An hour later dinner was over and Wakatoshi and them where sent to pack, only for Tendou to snag their arm again as they veered towards their workshop, where the soot stained walls and the acrid scent of burning banana leaves would be a small comfort before the impending trip.

His expression still screamed confusion, barely covering up his concern. “ _What’s going on?_ ” he hissed under his breath eyes darting around to spot anyone that might overhear him. Eita dimly wondered where the paranoia had sprung from.
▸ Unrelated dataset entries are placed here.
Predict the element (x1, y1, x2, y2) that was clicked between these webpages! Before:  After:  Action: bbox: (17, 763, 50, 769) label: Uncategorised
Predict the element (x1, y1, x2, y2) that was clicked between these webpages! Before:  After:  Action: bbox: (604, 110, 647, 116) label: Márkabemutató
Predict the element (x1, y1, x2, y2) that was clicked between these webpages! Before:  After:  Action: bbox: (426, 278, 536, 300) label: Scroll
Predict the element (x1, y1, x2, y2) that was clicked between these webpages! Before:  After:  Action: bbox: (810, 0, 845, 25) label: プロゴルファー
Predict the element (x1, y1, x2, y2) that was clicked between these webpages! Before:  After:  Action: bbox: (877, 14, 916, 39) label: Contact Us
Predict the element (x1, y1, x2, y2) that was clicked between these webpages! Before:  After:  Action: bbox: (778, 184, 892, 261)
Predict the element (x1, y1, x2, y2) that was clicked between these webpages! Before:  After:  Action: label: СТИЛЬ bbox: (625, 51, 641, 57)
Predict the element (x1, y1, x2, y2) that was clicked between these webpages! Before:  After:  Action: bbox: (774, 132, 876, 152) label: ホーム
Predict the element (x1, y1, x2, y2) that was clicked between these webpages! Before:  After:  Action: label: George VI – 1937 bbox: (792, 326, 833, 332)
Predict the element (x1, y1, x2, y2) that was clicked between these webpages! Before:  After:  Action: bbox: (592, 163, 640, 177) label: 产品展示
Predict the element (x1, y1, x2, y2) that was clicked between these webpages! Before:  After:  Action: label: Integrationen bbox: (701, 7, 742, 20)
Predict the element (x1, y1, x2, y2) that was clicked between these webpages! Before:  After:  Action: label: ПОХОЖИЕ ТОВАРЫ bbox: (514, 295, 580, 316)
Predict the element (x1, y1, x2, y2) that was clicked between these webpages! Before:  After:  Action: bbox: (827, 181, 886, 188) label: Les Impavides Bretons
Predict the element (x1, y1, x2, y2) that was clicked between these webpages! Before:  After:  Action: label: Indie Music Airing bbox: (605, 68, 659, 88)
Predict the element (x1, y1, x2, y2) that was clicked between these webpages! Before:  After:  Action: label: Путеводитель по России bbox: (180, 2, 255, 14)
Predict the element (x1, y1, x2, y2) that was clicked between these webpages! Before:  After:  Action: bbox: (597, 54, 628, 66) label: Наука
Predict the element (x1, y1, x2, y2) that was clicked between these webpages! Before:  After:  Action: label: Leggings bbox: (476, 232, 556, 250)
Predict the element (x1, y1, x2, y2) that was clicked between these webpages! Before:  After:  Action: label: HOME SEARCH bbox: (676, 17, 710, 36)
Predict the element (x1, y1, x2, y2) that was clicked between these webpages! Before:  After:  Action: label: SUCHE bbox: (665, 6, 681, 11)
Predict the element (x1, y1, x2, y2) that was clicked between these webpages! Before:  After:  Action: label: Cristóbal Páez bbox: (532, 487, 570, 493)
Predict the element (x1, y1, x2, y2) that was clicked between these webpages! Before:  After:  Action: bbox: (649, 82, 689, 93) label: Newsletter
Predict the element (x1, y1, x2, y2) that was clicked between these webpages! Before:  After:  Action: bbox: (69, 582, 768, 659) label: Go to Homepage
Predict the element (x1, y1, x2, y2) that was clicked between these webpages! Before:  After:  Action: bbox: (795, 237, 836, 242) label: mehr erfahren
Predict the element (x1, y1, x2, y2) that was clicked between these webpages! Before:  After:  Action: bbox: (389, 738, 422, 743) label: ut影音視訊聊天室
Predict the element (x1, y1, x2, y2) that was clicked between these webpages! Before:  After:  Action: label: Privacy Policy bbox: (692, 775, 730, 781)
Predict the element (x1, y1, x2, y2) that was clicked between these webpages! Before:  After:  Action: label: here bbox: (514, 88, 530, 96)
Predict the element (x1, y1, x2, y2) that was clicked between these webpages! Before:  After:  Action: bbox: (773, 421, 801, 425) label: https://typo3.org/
“In the spring the basilisks hatch and start wreaking havoc on the crops. One almost killed Ushijima last year, and when he was a baby, before I met him.” Eita shivered, remembered hearing word of the youngest prince being blinded by a basilisk’s venom when they were barely five, still living with their mother and father. Then, almost a year ago, the new terror of struggling to keep his best friend from succumbing to the snake’s poison in the cold confines of his workshop.

Tendou only seemed more confused, barely keeping pace with Eita, so they elaborated. “Basilisks are serpents whose gaze and breath can kill almost as effectively as their poison. They're what parents use to keep their children in check when they get a little too adventurous, because if it blinded the youngest prince and left him half dead sixteen years later, imagine what it could do to you.”


End file.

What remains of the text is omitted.